How climate change is supercharging wildfires

This is part of the Disaster 101 toolkit, a comprehensive guide to extreme weather preparation, response, and recovery.

Extreme weather seems to make the headlines almost every week, as disasters increasingly strike out of season, break records, and hit places they never have before. 

Decades of scientific research has proven that human-caused climate change is making some disasters more dangerous and more frequent. The burning of fossil fuels like oil, gas, and coal releases carbon dioxide into the Earth’s atmosphere, where it traps heat, warms the planet, and alters the conditions in which extreme weather forms. These changes are happening more rapidly than at any time in the last 800,000 years, according to climate records. 

Below, we break down what experts know — and what they don’t — about the connections between climate change and wildfires. 

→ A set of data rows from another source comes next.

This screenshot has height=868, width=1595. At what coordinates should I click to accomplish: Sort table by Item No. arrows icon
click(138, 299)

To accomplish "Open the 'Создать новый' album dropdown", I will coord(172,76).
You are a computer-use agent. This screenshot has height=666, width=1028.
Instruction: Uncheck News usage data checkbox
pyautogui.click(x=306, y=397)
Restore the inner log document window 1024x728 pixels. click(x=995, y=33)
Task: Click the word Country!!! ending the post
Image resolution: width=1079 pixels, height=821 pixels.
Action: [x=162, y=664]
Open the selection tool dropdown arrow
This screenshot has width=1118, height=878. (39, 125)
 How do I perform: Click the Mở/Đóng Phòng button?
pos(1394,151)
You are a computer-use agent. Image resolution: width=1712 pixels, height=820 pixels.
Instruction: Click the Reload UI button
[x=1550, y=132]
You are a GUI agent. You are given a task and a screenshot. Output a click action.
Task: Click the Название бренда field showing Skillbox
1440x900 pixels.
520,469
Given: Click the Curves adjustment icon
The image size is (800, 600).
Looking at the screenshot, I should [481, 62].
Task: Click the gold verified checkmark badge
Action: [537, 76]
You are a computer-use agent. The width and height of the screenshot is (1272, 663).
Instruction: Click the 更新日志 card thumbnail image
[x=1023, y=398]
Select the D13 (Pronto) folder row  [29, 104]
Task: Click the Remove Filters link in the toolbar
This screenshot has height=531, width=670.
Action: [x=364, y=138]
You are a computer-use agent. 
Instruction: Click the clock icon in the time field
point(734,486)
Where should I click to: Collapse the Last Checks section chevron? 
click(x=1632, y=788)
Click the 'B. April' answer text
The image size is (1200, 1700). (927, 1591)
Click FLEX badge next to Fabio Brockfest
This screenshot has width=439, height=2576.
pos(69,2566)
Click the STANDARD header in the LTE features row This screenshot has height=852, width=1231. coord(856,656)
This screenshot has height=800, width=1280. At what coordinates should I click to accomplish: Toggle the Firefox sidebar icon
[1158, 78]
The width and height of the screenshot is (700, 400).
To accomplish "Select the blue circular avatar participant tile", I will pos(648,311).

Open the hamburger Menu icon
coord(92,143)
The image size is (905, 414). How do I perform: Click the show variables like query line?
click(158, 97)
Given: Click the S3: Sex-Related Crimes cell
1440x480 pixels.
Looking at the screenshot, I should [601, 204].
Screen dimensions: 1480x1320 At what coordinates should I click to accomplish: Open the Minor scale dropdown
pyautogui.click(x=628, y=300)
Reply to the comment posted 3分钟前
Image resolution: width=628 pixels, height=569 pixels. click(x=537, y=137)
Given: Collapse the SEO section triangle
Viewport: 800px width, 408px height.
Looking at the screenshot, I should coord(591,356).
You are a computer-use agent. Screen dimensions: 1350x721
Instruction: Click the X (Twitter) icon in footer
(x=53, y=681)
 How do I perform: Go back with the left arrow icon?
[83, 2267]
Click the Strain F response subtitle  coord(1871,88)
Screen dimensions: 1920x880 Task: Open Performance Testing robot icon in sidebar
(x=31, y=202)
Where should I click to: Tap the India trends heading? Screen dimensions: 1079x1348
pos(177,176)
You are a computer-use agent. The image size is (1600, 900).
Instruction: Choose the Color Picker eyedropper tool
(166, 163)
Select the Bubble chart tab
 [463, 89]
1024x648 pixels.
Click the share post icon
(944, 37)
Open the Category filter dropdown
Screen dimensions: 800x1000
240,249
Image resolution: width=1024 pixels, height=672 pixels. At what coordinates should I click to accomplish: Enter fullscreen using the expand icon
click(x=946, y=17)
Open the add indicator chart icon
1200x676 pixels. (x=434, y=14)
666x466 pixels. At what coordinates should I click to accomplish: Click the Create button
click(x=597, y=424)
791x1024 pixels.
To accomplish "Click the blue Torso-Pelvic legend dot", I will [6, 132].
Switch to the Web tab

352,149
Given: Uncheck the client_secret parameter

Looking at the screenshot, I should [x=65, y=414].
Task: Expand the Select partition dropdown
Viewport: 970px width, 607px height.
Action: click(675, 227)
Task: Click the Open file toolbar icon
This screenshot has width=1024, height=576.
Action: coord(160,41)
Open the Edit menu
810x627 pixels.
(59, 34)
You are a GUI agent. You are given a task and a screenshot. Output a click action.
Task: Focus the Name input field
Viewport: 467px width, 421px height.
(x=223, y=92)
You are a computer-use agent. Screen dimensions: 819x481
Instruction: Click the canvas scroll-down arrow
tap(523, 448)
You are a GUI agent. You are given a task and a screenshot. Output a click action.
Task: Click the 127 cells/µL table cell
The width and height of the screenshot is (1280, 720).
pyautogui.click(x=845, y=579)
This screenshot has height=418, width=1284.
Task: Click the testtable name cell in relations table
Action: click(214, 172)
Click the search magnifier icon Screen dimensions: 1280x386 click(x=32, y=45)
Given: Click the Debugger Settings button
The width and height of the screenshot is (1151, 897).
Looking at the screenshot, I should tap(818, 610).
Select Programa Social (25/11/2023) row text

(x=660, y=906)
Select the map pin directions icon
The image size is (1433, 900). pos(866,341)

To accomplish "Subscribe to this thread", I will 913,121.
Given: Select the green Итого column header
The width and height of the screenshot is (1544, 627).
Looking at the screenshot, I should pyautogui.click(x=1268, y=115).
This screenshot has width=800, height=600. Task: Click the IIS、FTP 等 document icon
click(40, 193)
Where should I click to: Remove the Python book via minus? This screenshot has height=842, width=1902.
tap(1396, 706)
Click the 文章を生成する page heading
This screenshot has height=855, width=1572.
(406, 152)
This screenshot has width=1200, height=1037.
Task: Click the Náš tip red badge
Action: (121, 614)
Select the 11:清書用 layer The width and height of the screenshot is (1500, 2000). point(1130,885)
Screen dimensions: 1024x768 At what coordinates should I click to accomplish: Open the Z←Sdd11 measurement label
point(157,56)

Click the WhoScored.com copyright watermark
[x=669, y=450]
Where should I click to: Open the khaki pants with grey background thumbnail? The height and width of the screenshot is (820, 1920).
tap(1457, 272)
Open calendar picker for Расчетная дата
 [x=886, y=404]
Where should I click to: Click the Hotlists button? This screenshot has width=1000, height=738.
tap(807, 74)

In a hotter, drier world, wildfires have become more frequent and destructive. Scientists have definitively linked anthropogenic climate change to increased wildfire risks: A 2016 study found that, because of human-caused carbon emissions, the total number of large fires since 1984 had doubled. A 2021 study supported by NOAA similarly concluded that climate change is primarily responsible for wildfire conditions, like hotter and drier summers. Wildfires themselves also release carbon when trees and other vegetation go up in flames. Globally, in 2023, wildfires caused 8.6 billion metric tons of carbon dioxide emissions.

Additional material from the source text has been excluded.